Por letargia, indiferença e, sobretudo, fadiga de material e falta de opções mais claras, o vencedor subliminar destas eleições foi o Centrão. Partidos como PSD, PP, MDB, DEM, políticos profissionais, muitos deles enredados em complicações na Lava Jato, se sagraram vencedores. Por letargia e indiferença, pragmatismo e falta de opções, Jair Bolsonaro sai subliminarmente vencedor destas eleições no momento em que ele mais se aproxima do Centrão vencedor. Centrão este que jurou de morte em sua eleição. Vitória provisória da junção Centrão-Bolsonaro, uma vez que esses partidos vão para onde sopra o vento da popularidade. Se o presidente fizer besteira ou se a economia não soprar com bons ventos, o Centrão apoiador se dissipa. O Centrão é indiferente a quem não tem apoio popular.
A indiferença apática é uma constante que privilegia sempre o poder estabelecido, salvo raríssimas exceções. Bolsonaro tentou estabelecer, para bem ou mal, uma politica de combate ao establishment. Foi acusado de não dialogar, de não fazer politica e de ser autoritário. Agora, é acusado de fazer conluio com quem jurou combater. Não há saída fácil para um sistema político quase impossível como o do Brasil.

O pragmatismo de uma certa política fisiológica venceu por justamente a indiferença de boa parte do eleitorado dar maioria numérica a estes políticos profissionais que confundem, em grande medida, diálogo republicano de ideias e ideais com interesses fisiológicos partidários e individuais. Não dá também para culpar o povo. Os partidos comandam a vida política no país. Comandam verbas, escolhem quem mais se coaduna a seus interesses. O caciquismo político impede a ascensão de nomes promissores na política brasileira. Sem candidaturas independentes e sem democracia interna partidária, um povo será sempre condenado a votar no menos ruim, em quem o partido escolher por ele. Nossa democracia representativa é tolhida por 32 partidos que promovem o caos na cabeça do eleitor e cerceiam o aparecimento de uma geração disposta a melhorar efetivamente a vida do pais sem comungar com interesses partidários exclusivos.
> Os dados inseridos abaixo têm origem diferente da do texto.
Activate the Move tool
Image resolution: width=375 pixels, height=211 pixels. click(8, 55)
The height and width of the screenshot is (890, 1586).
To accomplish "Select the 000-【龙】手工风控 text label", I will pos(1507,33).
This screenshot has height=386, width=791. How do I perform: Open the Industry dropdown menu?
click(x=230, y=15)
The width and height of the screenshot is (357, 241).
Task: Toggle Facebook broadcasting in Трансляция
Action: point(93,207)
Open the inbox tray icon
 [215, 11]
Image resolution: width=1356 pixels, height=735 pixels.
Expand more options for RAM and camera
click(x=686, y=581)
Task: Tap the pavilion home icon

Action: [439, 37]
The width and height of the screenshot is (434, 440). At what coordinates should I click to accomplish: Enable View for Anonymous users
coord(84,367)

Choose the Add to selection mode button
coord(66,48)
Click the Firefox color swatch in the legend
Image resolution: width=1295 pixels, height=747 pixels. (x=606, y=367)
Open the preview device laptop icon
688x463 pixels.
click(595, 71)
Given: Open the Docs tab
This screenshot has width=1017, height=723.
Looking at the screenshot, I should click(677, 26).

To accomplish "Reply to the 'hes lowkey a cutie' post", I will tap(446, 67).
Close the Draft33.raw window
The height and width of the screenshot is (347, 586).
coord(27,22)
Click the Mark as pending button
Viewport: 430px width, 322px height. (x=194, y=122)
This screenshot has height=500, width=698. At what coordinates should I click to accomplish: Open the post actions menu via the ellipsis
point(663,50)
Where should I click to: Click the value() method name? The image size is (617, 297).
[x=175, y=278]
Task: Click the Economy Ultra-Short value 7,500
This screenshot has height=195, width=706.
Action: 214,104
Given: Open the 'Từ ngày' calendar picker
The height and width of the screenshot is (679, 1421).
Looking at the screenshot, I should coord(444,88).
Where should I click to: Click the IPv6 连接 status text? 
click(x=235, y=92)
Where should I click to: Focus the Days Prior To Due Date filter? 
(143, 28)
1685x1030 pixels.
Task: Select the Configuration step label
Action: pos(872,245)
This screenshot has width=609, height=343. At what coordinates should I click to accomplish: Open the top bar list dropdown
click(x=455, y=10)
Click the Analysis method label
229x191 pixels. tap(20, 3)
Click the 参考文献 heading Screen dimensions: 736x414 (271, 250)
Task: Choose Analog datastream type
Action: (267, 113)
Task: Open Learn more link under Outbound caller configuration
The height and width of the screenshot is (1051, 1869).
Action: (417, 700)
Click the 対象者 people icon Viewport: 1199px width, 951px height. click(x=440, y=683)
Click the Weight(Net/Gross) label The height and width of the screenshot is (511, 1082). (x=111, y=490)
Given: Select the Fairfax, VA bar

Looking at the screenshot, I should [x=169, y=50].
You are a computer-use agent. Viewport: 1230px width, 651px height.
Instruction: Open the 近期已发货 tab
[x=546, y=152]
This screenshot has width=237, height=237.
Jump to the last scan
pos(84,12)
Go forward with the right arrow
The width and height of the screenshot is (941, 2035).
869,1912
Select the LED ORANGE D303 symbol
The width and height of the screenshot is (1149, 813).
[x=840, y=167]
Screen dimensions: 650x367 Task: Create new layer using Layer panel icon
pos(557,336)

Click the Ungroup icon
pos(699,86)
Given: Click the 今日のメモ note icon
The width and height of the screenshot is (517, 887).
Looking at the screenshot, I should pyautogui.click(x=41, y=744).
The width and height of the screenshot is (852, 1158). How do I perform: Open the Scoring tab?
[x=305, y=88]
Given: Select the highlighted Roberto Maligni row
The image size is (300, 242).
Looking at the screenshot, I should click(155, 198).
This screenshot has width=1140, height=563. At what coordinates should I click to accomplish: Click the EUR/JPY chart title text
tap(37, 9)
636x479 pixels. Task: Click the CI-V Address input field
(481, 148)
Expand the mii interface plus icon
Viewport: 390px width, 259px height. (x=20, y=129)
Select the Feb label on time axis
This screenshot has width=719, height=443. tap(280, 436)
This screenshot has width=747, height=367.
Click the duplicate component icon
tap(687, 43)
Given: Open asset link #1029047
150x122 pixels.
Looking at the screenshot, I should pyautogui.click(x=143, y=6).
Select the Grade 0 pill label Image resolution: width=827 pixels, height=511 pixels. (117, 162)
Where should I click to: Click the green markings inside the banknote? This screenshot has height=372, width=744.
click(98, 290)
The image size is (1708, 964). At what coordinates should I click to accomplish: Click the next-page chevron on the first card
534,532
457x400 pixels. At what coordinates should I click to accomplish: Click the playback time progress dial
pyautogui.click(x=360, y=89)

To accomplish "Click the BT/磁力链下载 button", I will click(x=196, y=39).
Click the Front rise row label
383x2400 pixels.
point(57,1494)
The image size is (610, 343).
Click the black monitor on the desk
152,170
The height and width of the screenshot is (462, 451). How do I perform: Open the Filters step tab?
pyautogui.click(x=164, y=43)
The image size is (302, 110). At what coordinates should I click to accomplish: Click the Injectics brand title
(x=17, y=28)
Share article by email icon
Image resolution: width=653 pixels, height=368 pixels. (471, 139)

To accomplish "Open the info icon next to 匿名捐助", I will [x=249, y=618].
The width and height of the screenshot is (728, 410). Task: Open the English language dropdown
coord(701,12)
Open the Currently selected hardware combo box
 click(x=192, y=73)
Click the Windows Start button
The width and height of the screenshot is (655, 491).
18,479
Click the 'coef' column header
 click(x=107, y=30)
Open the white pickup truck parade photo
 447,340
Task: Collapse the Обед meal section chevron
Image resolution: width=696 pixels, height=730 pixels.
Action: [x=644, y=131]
Dado este cenário, a questão é: não se governa sozinho no Brasil. É preciso compactuar com contrastes e percepções distintas, e muitas destas percepções distintas nada têm de interesse público do país. O problema é que esse interesse se deixa muitas vezes levar pela indiferença e falta de opções de candidatos que possam mudar fundamentalmente as estruturas do sistema político brasileiro. O interesse público do país é cerceado pela falta de possibilidade estrutural de aparecerem novas lideranças políticas que não sejam ligadas a interesses privados de partidos e, sobretudo, de caciques partidários. Enquanto não houver uma reforma política séria, não restará ao eleitorado outra opção a não ser se equilibrar entre a indiferença e o pragmatismo de eleger o candidato menos ruim.